Der Engel legte außerdem schon den Namen des Kindes fest (Johannes) und reagierte wütend, als Zacharias leise Zweifel daran äußerte, ob er wirklich noch Vater wird, denn: „Ich bin ein alter Mann und auch meine Frau ist in vorgerücktem Alter.“ Letztlich führte das zur absurden Situation, dass Gabriel dem Zacharias erst die schönste Nachricht seines Lebens überbrachte, bevor er ihn wegen seiner Zweifel mit Stummheit strafte. Bis zur Geburt des Johannes sollte er also nicht mehr sprechen können. Dabei zeigt die Verärgerung Gabriels, dass es die Menschen den göttlichen Heerscharen kaum recht machen können. Auf der einen Seite predigt Jesus selbst Wachsamkeit, damit man keinem falschen Propheten oder gar dem Satan folgt, doch auf der anderen Seite nehmen geflügelte Boten Gottes schon den geringsten Zweifel an einer überbrachten Botschaft persönlich und reagieren mit drakonischen Strafen.
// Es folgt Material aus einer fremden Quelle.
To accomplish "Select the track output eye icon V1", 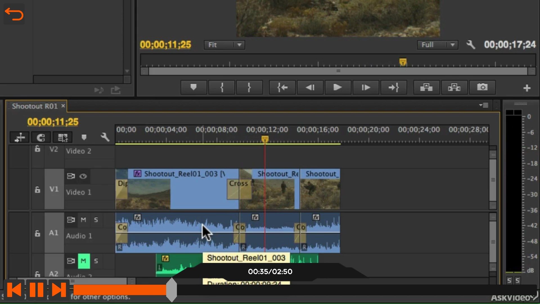I will pos(84,176).
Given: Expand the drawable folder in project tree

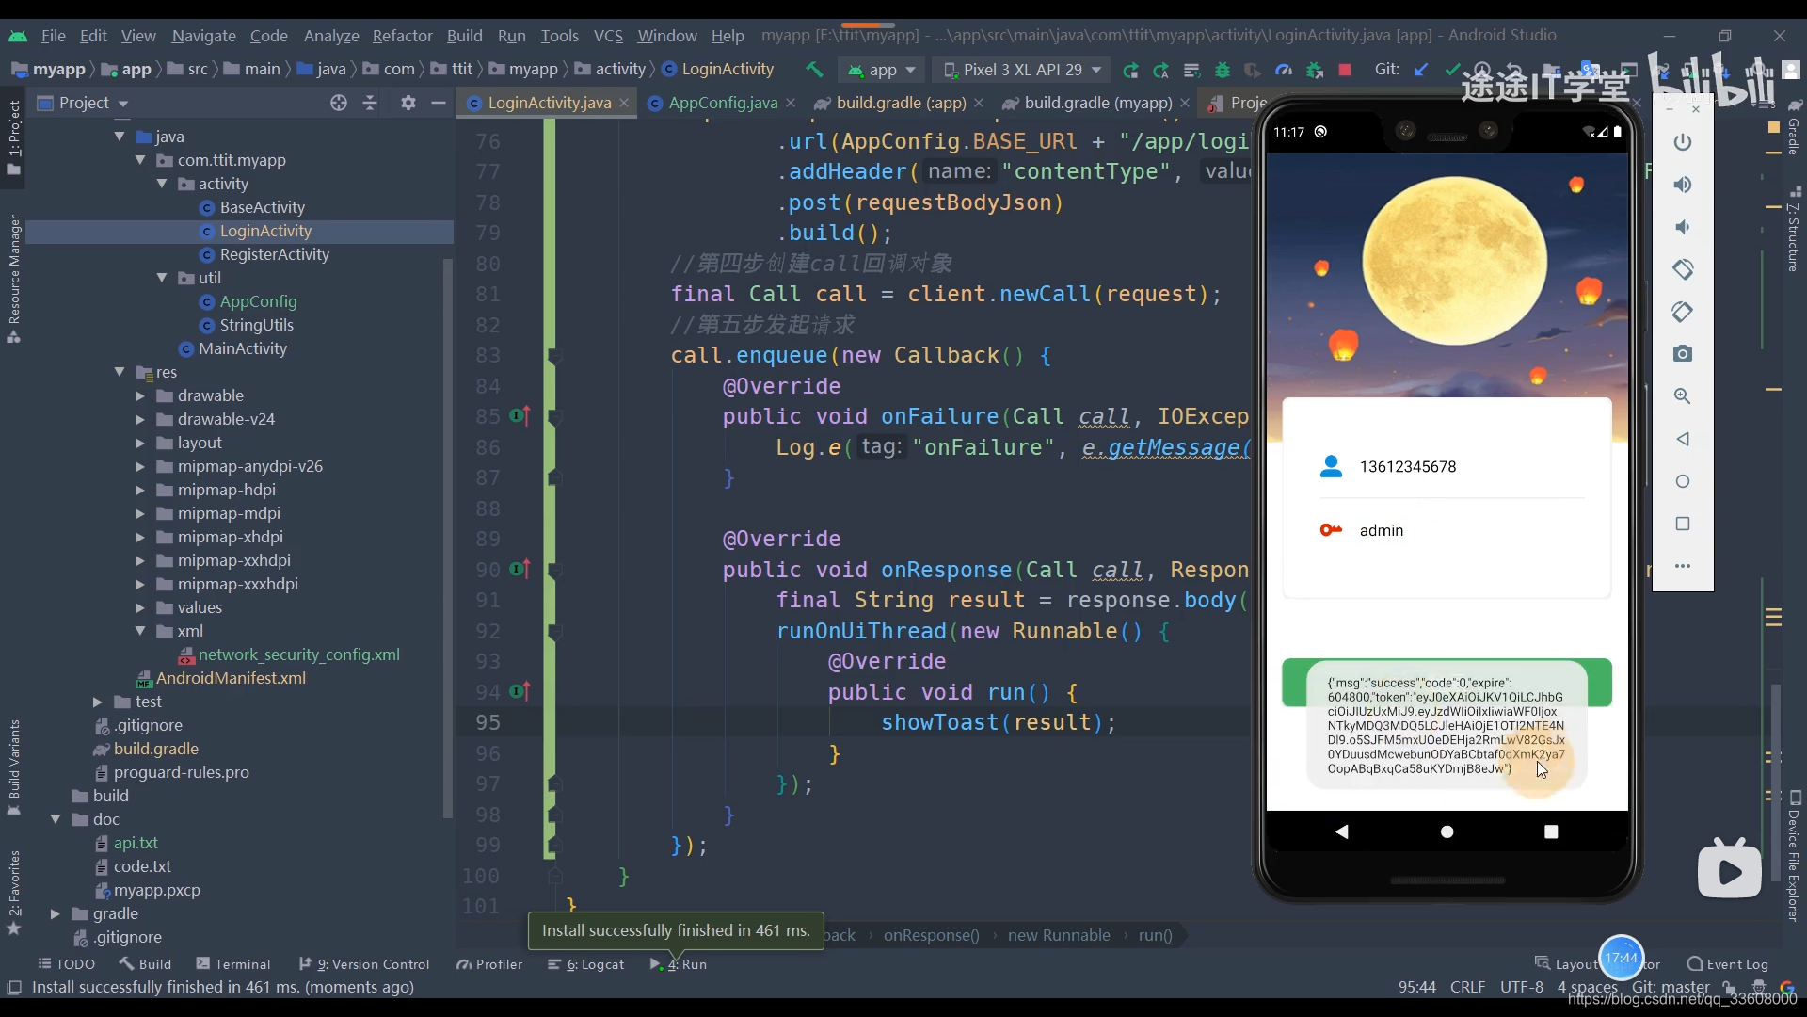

Einige Monate nach diesen Ereignissen und der mittlerweile nicht mehr zu übersehenden Schwangerschaft Elisabeths, betrat Erzengel Gabriel ein einfaches Haus in Nazaret. Manchmal lauten die Worte, mit denen der Lauf der Weltgeschichte für immer verändert wird, ganz einfach nur: „Sei gegrüßt, du Begnadete, der Herr ist mit dir!“ Wer auf diese Weise von einem Fremden, vorzugsweise einem Engel, angesprochen wird, sollte also ganz genau zuhören. Gabriel hatte diese Worte zu Maria gesprochen, deren Jungfräulichkeit in diesem Teil der Bibel auffällig oft betont wird.
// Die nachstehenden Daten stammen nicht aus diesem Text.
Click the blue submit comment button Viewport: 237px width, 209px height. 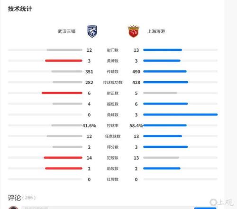(x=205, y=208)
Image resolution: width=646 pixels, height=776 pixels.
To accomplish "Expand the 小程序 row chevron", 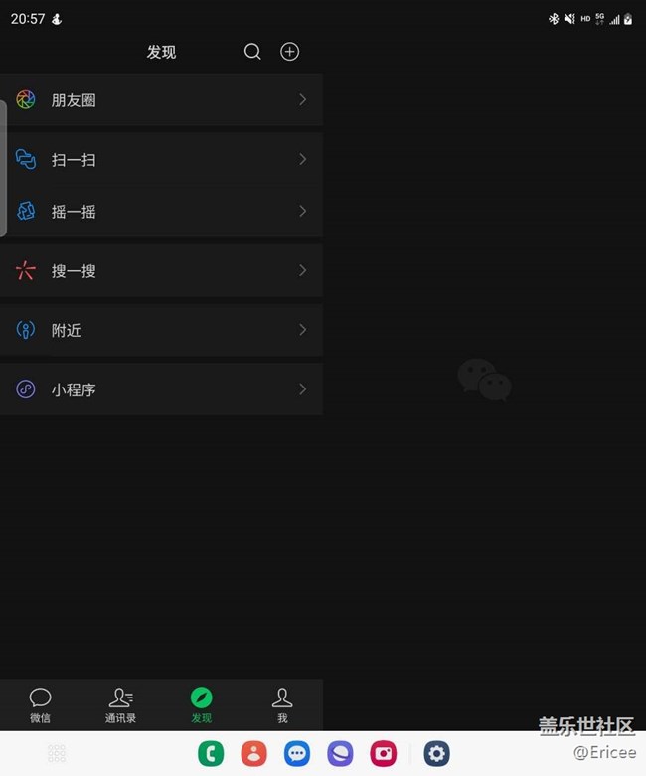I will coord(302,388).
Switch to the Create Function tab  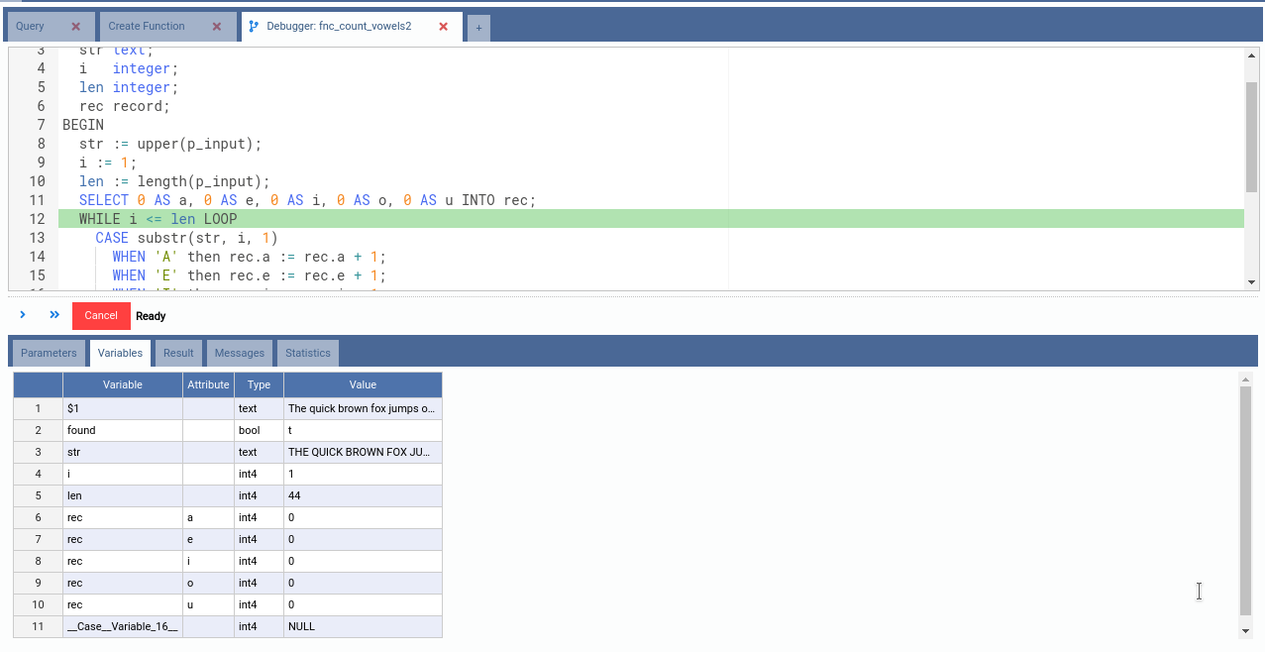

Gabriel nun verkündet der Jungfrau Maria, dass sie bald schwanger sein wird, ohne vorehelichen Geschlechtsverkehr zu haben, was eine schwere Sünde gewesen wäre. Verständlicherweise fragt Maria, wie das möglich sein soll, und vermutlich wird Gabriels Erklärung für sie die Sache nicht klarer gemacht haben: „Der Heilige Geist wird über dich kommen und die Kraft des Höchsten wird dich überschatten.“ Doch sie vertraute einfach dem Engel, zumal dieser das kommende Kind Jesus in den höchsten Tönen lobte: „Er wird über das Haus Jakob in Ewigkeit herrschen und seine Herrschaft wird kein Ende haben“, außerdem werde er „Sohn Gottes genannt werden“. Das sind doch erfreuliche Nachrichten für eine werdende Mutter, die stolz darauf ist, wenn was aus dem eigenen Nachwuchs wird. Dass ihr Kind mit Anfang dreißig am Kreuz sterben wird und dazu maßgeblich der Titel „Sohn Gottes“ beitragen wird, unterschlägt der Erzengel bei diesem Gespräch, womit er zwar nicht lügt, aber auch nicht die ganze Wahrheit erzählt.

Maria jedenfalls ist überzeugt und freut sich auf das so angekündigte Kind, weswegen sie Gabriel mit den Worten verabschiedet: „Siehe, ich bin die Magd des Herrn; mir geschehe, wie du es gesagt hast.“ Wenn der Erzengel solche gehorsamen Worte hört, muss er auch niemanden mit Stummheit bestrafen und so war es für beide Seiten letztlich ein außerordentlich angenehmes Gespräch gewesen.